Mike stepped into the kitchen, expecting to smell
dinner. This was the last straw in a trying day, and his
self-restraint snapped.
"What kind of house is this to come home to," he
yelled. Mike became more enraged as he saw his two
small children drawing away from him in fear.
"This isn't even a home!” he shouted, grabbing
and shaking Linda.
For the third time that week, Mike slapped Linda
hard and threw her against the kitchen wall.
A 1979 government study on home violence
found that 50 percent of American wives are victims of
domestic physical abuse, and 10 percent of all women
are regularly beaten by their husbands or partners.
For four years, local women trapped in violent
home lives have had a peaceful haven to go to for help
— Womenspace, a Eugene organization for battered
women.
"Our overall goal is to assist women in gaining
control over their lives and to provide them with
options,” says Marleen Lasher, program coordinator
for Womenspace.
Started in 1977 by a group of three women,
Womenspace has grown into a non-profit service for
the community, with four paid and 40 volunteer
workers providing shelter and services for abused
women and their children.
"We've gone from being sort of revolutionary to
being a real part of the community,” says Lois
McClellan, a Womenspace counselor and one of the
organization’s founders.
The seriousness of domestic violence and the
importance of Womenspace to the community
becomes evident through recent statistics, Lasher
says. National studies show that one out of every five
police-officer deaths occur when intervening in a
domestic-violence episode, and one-fourth of all
murders occur within families — half of those between
spouses.
Womenspace’s services range from information
about referral sources and a 24-hour crisis line to
group counseling and a safe place to stay. In 1980, it
1
Emerald graphic
received more than 1,000 crisis calls and housed 491
women and children in a "closed" shelter.

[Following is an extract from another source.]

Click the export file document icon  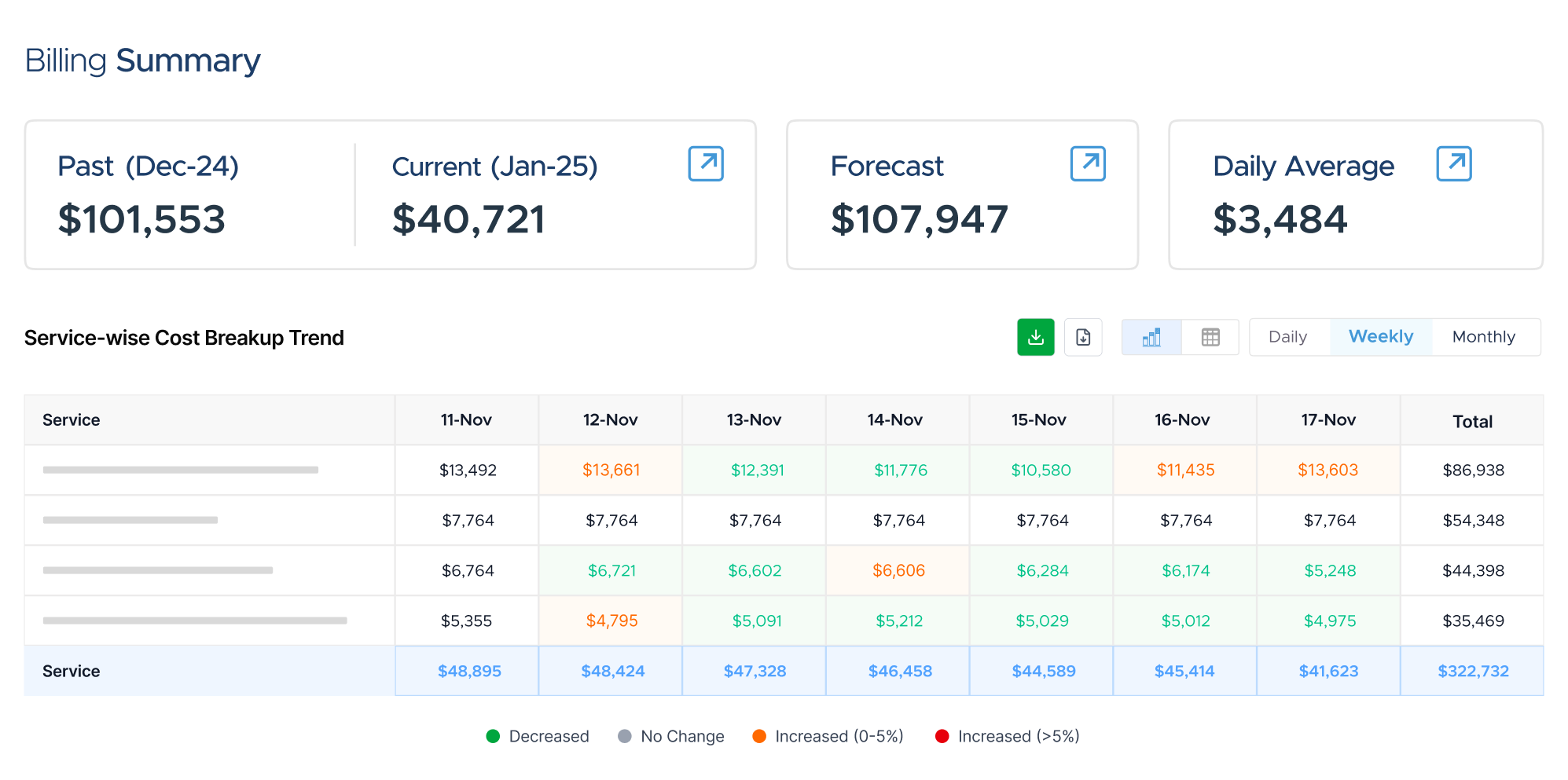pos(1083,337)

A “closed" shelter means the location is con
fidential to protect the people staying there, Lasher
says.
“It’s very important for women coming to
Womenspace to know that he (her abuser) can’t find
her," Lasher stresses.
Fear that their husbands will find them if they
leave is only one reason why many women put up with
physical violence as long as they do, Lasher says.
Feelings of guilt, failure and inferiority are instilled in
women by their partners to maintain the sense that it is
the women who are at fault in the abuse situations.

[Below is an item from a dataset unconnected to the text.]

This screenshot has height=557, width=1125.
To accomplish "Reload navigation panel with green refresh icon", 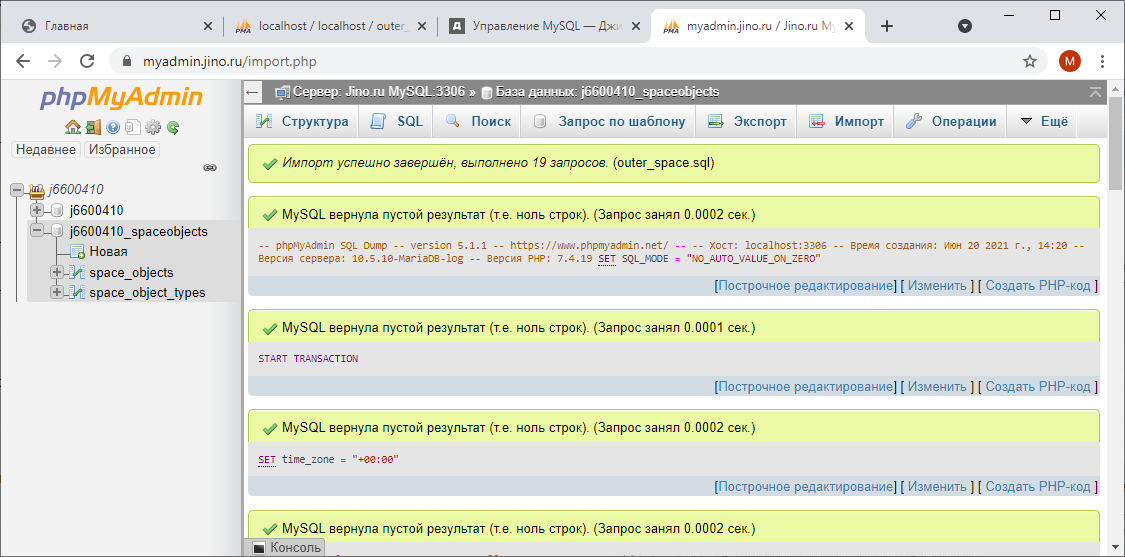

"It's a very difficult thing for a women to decide to
leave," Lasher says.
When women do make the decision to seek
outside help, it is often after reaching a point of
desperation when they see the emotional and physical
impact the abuse is making on their children and
themselves, Lasher explains.
The woman realizes the situation is affecting her
children's sense of values when "violence becomes a
solution to conflicts," Lasher says
University psychology Prof. Linda Terry says the
use of violence to solve problems is "a disorder.”
"It’s a combination of the men having learned to
deal with women in an abusive way and not having
social skills to deal with it any other way," Terry says.

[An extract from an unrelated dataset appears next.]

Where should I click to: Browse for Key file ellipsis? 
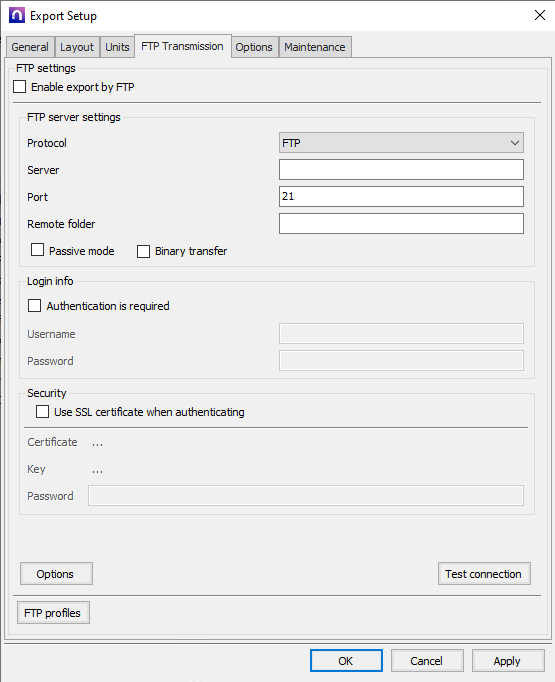(x=97, y=470)
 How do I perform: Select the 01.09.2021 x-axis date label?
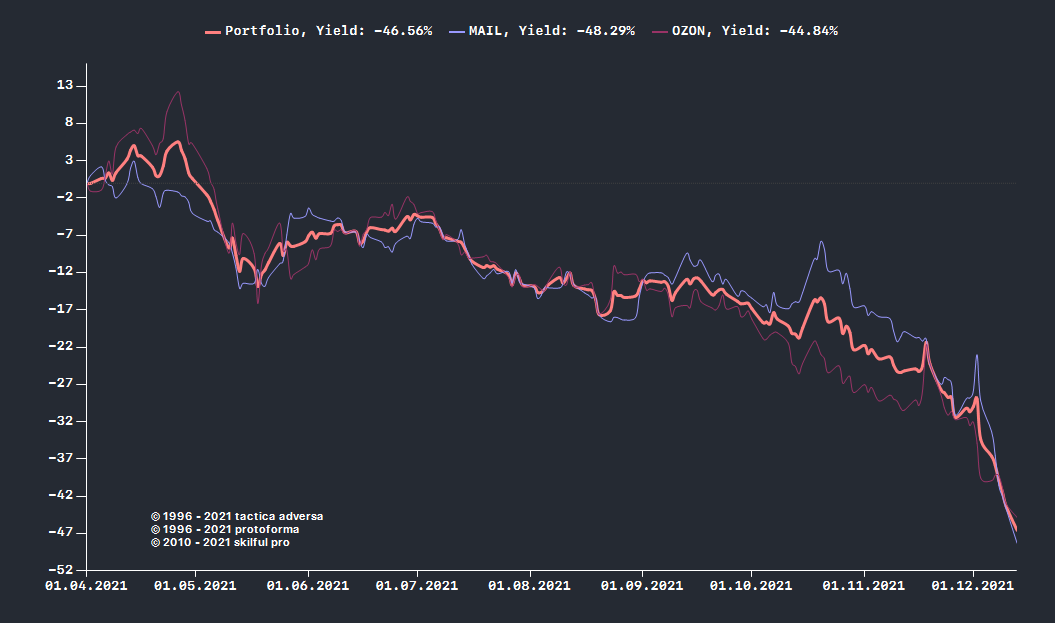(642, 586)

Womenspace offers a helping hand to men who
are abusers through an anger control group. The
group is headed by a man and woman counseling
team that aids men in changing their violent behavior,
Lasher says.
Counseling and a wide variety of other services
are offered, but the women at the shelter find that
"one of the biggest support systems is the abused
women supporting each other," Lasher says.
"It comes home to a woman that she's not alone."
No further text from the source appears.